Entries provided START
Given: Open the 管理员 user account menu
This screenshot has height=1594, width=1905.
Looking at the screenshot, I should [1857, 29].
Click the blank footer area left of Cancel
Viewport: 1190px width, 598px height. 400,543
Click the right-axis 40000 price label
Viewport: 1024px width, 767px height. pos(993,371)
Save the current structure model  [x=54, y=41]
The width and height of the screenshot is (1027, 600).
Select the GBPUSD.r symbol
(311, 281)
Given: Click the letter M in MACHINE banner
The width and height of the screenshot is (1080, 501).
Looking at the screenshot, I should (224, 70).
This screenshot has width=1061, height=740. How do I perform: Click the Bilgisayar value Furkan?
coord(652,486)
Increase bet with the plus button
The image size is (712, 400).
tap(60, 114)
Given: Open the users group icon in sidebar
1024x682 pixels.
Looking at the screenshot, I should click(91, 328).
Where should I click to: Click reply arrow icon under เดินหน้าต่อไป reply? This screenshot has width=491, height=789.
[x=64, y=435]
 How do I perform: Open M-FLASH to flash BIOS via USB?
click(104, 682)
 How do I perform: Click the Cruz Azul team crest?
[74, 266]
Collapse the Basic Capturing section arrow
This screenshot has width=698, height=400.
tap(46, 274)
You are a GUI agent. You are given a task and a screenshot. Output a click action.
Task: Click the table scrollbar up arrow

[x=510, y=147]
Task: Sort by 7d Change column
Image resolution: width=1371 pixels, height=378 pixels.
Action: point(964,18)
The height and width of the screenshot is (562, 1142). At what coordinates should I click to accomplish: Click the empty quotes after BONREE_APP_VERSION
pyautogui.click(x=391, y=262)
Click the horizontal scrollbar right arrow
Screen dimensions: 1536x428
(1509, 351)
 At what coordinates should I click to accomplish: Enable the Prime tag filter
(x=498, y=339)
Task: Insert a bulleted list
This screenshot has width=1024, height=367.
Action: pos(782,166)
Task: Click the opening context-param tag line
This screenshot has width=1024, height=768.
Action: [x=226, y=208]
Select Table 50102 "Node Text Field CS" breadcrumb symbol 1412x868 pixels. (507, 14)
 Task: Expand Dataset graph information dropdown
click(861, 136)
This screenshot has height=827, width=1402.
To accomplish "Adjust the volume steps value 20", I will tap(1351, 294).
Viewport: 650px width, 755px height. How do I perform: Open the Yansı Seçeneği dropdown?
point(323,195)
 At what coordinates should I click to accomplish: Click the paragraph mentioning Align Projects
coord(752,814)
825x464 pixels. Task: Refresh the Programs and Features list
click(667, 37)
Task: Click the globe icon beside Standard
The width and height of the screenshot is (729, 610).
Entries provided END
_Work instruction:_ Each record above should be repeated exactly as it appears.

_Exercise output:_
Given: Open the 管理员 user account menu
This screenshot has height=1594, width=1905.
Looking at the screenshot, I should [1857, 29].
Click the blank footer area left of Cancel
Viewport: 1190px width, 598px height. 400,543
Click the right-axis 40000 price label
Viewport: 1024px width, 767px height. pos(993,371)
Save the current structure model  [x=54, y=41]
The width and height of the screenshot is (1027, 600).
Select the GBPUSD.r symbol
(311, 281)
Given: Click the letter M in MACHINE banner
The width and height of the screenshot is (1080, 501).
Looking at the screenshot, I should (224, 70).
This screenshot has width=1061, height=740. How do I perform: Click the Bilgisayar value Furkan?
coord(652,486)
Increase bet with the plus button
The image size is (712, 400).
tap(60, 114)
Given: Open the users group icon in sidebar
1024x682 pixels.
Looking at the screenshot, I should click(91, 328).
Where should I click to: Click reply arrow icon under เดินหน้าต่อไป reply? This screenshot has width=491, height=789.
[x=64, y=435]
 How do I perform: Open M-FLASH to flash BIOS via USB?
click(104, 682)
 How do I perform: Click the Cruz Azul team crest?
[74, 266]
Collapse the Basic Capturing section arrow
This screenshot has width=698, height=400.
tap(46, 274)
You are a GUI agent. You are given a task and a screenshot. Output a click action.
Task: Click the table scrollbar up arrow

[x=510, y=147]
Task: Sort by 7d Change column
Image resolution: width=1371 pixels, height=378 pixels.
Action: point(964,18)
The height and width of the screenshot is (562, 1142). At what coordinates should I click to accomplish: Click the empty quotes after BONREE_APP_VERSION
pyautogui.click(x=391, y=262)
Click the horizontal scrollbar right arrow
Screen dimensions: 1536x428
(1509, 351)
 At what coordinates should I click to accomplish: Enable the Prime tag filter
(x=498, y=339)
Task: Insert a bulleted list
This screenshot has width=1024, height=367.
Action: pos(782,166)
Task: Click the opening context-param tag line
This screenshot has width=1024, height=768.
Action: [x=226, y=208]
Select Table 50102 "Node Text Field CS" breadcrumb symbol 1412x868 pixels. (507, 14)
 Task: Expand Dataset graph information dropdown
click(861, 136)
This screenshot has height=827, width=1402.
To accomplish "Adjust the volume steps value 20", I will tap(1351, 294).
Viewport: 650px width, 755px height. How do I perform: Open the Yansı Seçeneği dropdown?
point(323,195)
 At what coordinates should I click to accomplish: Click the paragraph mentioning Align Projects
coord(752,814)
825x464 pixels. Task: Refresh the Programs and Features list
click(667, 37)
Task: Click the globe icon beside Standard
The width and height of the screenshot is (729, 610).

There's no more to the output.